## Requirement

In Assignment 2, you will work with a dataset that contains voting data from a Canadian election. You can complete the whole assignment with only the concepts from Weeks 1 through 6 of the course.

## Goals of this Assignment

In completing Assignment 2, you will practice with the following concepts we have seen in the course so far:

• You will continue to use the Function Design Recipe to document, write, and test functions.
• You will write code that uses loops and the list data type in a variety of ways (looping over lists, list methods, list indexing, etc.)
• You will apply what you’ve learned about mutability, writing functions that mutate input only when it is appropriate to do so
• You will write code that uses conditionals, strings, boolean expressions, and other concepts from Assignment 1 and earlier in the course.
• You will reuse functions to help implement other functions according to their docstring description
• You will read a problem description in English and provided docstring examples, and implement function bodies to solve the problem according to these specifications
• You will continue to use Python 3, Wing 101, a checker module, and other tools

## Background Information

Voting theory is the study of voting systems. A voting system is an algorithm for computing the winner of an election given a list of candidates and a set of ballots. For example, you may be familiar with the Plurality voting system: each voter marks their ballot for exactly one candidate, and the candidate with the most votes is elected.

There are dozens of different voting systems and many different types of ballots. In this assignment, we’ll be investigating five systems (Plurality, Approval Voting, Range Voting, Borda Count, and Instant Run-Off) that use four different types of ballots.

In case you’re curious, we have provided a table showing you where each voting system is used. (This is only for the curious since everything you need to know about each voting system and Canadian elections is contained within this handout.)

## Canadian Elections: Ridings, Members of Parliament, and the House of Commons

Canada is divided into 338 geographical areas called ridings. In a standard Canadian election, one candidate from each political party runs in each riding. Each riding’s voters elect one of these candidates to the government using the Plurality voting system. These elected Members of Parliament (MPs) get a seat in the House of Commons. (So, there are 338 seats in the House of Commons.)

At present, there are five parties represented in the House of Commons; four of them put forward candidates in all provinces. To simplify the assignment somewhat, our simulation will include only those four parties:

• the Conservative Party of Canada (CPC) (Links to an external site.)
• the Green Party (Links to an external site.)
• the Liberals (Links to an external site.)
• the New Democratic Party (NDP) (Links to an external site.)

For the purposes of the assignment, we will not differentiate candidates from their parties; Ballots will include only the party names.

Starter Filesand extract the zip archive.

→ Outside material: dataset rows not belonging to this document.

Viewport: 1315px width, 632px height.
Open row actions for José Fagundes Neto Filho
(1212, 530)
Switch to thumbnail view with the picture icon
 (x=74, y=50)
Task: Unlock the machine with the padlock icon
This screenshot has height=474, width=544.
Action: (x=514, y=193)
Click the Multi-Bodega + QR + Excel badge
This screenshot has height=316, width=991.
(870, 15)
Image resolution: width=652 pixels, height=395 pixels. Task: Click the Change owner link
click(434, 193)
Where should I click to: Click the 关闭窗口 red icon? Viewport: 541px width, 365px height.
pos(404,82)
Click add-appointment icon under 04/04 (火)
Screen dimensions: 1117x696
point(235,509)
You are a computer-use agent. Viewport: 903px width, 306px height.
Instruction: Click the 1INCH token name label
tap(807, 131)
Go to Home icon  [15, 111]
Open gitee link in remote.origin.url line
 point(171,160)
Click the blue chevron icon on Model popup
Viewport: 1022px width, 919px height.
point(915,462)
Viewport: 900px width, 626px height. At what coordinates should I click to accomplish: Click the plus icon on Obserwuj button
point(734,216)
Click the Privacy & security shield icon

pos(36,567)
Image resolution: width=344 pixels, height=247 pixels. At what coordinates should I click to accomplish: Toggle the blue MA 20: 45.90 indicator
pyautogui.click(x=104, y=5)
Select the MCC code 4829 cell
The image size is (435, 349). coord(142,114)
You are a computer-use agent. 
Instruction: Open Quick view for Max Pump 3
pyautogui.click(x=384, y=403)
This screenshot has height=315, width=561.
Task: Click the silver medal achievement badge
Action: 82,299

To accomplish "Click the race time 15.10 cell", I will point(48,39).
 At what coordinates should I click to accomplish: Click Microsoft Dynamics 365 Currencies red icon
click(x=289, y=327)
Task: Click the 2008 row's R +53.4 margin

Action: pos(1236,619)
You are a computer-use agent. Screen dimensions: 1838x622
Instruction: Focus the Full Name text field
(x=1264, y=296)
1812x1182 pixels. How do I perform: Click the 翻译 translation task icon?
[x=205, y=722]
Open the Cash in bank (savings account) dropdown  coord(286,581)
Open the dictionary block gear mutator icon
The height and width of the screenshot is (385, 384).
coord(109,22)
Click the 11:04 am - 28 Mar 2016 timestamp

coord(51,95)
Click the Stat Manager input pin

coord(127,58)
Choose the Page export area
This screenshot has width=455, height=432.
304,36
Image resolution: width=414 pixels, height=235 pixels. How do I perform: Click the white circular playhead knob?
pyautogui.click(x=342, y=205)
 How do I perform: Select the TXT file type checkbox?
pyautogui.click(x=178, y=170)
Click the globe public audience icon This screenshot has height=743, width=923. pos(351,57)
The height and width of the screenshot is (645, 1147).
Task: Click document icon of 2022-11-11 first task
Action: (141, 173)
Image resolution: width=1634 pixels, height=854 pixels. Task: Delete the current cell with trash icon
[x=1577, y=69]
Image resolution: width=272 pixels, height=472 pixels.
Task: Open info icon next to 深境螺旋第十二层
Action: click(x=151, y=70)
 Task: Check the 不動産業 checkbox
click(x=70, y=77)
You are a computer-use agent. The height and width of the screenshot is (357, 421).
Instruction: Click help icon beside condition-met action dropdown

A description of each of the files that we have provided is given in the paragraphs below.

### Starter code: voting_systems.py

The voting_systems.py file contains some constants, some sample data, and function headers and docstrings for the functions you will write. For each function, read both the handout and the header and docstring (especially the examples) to understand what the function should do.

The sample_votes.csv file contains vote data in comma-separated values (CSV) format. You must not modify this file.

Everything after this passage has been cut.